**SELECTED TEXT:**

::::::::::

18. Paragraph 42 of the judgment of the Trial Court carries the further recital with respect to the aforesaid aspect and it, in so far as relevant, reads thus:—

“42… Sitara Bi (PW-8) has stated in para-5 of her cross-examination that if the police has not written the fact of going of Farid Khan and Haseen Khan alongwith Naseem Khan for bathing is not written in the police statement of Exh. D-3, then, she cannot tell its reason. Similarly, when complainant Sitara Bi reached on the spot, at that time, Naseem Khan was lying on the ground and Naseem Khan told her that accused have beaten him. If, this fact is also not written in her police statement, then she cannot tell its reason…”

19. The Judgment of the Trial Court would reveal that after considering the aforesaid aspect in such a light manner, believing the oral evidence of PW8 as well, the Trial Court arrived at the finding that accused Ramjan Khan had beaten Naseem Khan with sickle, accused Musab had beaten him with bamboo lathi (equipped with Farsa) and accused Habib inflicted axe blow on Naseem Khan and thereby caused his murder.

20. The undisputed and indisputable position obtained from the evidence on record is that the defence had brought out that neither in Ext. P12 FIR nor in Ext. D3 statement of PW8 recorded under Section 161, Cr.P.C., PW8 stated about the oral dying declaration made to her by the deceased. That apart, the prosecution had failed to establish that when PW8 reached the place of occurrence the deceased was in a fit state of mind to speak or talk relevantly. Except the statement of PW8 in the Court there is no scrap of evidence in that regard in the case on hand. As a matter of fact, on this aspect nothing was brought out from PW5 and PW9 or from any other witnesses. There can be no doubt that oral dying declaration should be of such a nature as to inspire full confidence of the court in its correctness. In the contextual situation revealed as above, we have no hesitation to hold that the High Court was perfectly justified in considering the oral testimony of PW8 and taking serious note of the serious omission brought out from her, on being confronted with Ext. P12 FIR and Ext. D3, which is her previous statement made to police, that she had not stated anything about such an oral dying declaration made by her deceased son. The High Court also took note of the fact that neither PW5 nor PW9 had spoken about any such oral dying declaration made by the deceased brother to their mother-PW8. Add to it, the oral testimony of PW8 would reveal that while being examined-in-chief she deposed what Haseen Khan (PW5) and Fareed Khan (PW9) divulged to her. She would depose: “When my sons Fareed Khan and Haseen Khan told me at home that accused persons have killed Naseem Khan then I reached the place of incident.”

::::::::::

**SOURCE INFORMATION:**
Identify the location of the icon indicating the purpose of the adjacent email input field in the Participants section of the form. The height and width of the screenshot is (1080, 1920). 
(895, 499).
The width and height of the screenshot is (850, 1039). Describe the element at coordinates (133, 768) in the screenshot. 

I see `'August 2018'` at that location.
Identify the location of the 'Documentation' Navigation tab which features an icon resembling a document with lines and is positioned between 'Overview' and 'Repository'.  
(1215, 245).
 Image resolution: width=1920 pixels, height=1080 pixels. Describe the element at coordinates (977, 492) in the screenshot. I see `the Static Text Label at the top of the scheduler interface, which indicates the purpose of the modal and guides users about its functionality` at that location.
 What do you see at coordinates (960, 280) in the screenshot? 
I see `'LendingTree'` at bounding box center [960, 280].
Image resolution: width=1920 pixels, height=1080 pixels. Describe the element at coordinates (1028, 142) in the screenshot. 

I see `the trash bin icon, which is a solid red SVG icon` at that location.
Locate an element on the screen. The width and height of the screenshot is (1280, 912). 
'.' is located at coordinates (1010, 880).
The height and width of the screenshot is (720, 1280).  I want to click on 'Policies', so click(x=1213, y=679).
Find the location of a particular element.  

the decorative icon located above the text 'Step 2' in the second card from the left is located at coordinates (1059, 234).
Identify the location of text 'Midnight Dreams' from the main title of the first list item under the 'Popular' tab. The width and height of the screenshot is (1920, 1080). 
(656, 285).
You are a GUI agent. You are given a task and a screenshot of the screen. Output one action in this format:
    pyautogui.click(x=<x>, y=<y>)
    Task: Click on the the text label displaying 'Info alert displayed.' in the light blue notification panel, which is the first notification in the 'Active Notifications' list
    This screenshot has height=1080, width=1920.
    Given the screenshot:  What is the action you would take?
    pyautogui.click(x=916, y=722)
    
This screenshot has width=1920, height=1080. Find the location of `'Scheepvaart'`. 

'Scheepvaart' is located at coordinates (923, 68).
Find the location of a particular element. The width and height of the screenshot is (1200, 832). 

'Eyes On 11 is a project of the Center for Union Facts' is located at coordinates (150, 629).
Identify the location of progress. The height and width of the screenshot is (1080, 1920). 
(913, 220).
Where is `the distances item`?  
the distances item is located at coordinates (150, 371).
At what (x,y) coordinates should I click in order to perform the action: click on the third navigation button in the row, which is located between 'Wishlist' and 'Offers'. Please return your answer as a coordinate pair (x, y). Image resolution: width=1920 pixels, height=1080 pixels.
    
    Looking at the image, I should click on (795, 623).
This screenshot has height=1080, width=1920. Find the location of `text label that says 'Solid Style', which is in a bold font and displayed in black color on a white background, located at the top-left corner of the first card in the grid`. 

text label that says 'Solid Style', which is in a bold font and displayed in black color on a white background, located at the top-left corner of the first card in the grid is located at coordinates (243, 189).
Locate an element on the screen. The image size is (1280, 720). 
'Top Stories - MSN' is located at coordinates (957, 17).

::::::::::

**WHAT THE TASK ASKS:** Extract the judgment excerpt in full, reproducing every word and mark of it without change. The material plays no part in this work.

**FINISHED EXERCISE:**
18. Paragraph 42 of the judgment of the Trial Court carries the further recital with respect to the aforesaid aspect and it, in so far as relevant, reads thus:—

“42… Sitara Bi (PW-8) has stated in para-5 of her cross-examination that if the police has not written the fact of going of Farid Khan and Haseen Khan alongwith Naseem Khan for bathing is not written in the police statement of Exh. D-3, then, she cannot tell its reason. Similarly, when complainant Sitara Bi reached on the spot, at that time, Naseem Khan was lying on the ground and Naseem Khan told her that accused have beaten him. If, this fact is also not written in her police statement, then she cannot tell its reason…”

19. The Judgment of the Trial Court would reveal that after considering the aforesaid aspect in such a light manner, believing the oral evidence of PW8 as well, the Trial Court arrived at the finding that accused Ramjan Khan had beaten Naseem Khan with sickle, accused Musab had beaten him with bamboo lathi (equipped with Farsa) and accused Habib inflicted axe blow on Naseem Khan and thereby caused his murder.

20. The undisputed and indisputable position obtained from the evidence on record is that the defence had brought out that neither in Ext. P12 FIR nor in Ext. D3 statement of PW8 recorded under Section 161, Cr.P.C., PW8 stated about the oral dying declaration made to her by the deceased. That apart, the prosecution had failed to establish that when PW8 reached the place of occurrence the deceased was in a fit state of mind to speak or talk relevantly. Except the statement of PW8 in the Court there is no scrap of evidence in that regard in the case on hand. As a matter of fact, on this aspect nothing was brought out from PW5 and PW9 or from any other witnesses. There can be no doubt that oral dying declaration should be of such a nature as to inspire full confidence of the court in its correctness. In the contextual situation revealed as above, we have no hesitation to hold that the High Court was perfectly justified in considering the oral testimony of PW8 and taking serious note of the serious omission brought out from her, on being confronted with Ext. P12 FIR and Ext. D3, which is her previous statement made to police, that she had not stated anything about such an oral dying declaration made by her deceased son. The High Court also took note of the fact that neither PW5 nor PW9 had spoken about any such oral dying declaration made by the deceased brother to their mother-PW8. Add to it, the oral testimony of PW8 would reveal that while being examined-in-chief she deposed what Haseen Khan (PW5) and Fareed Khan (PW9) divulged to her. She would depose: “When my sons Fareed Khan and Haseen Khan told me at home that accused persons have killed Naseem Khan then I reached the place of incident.”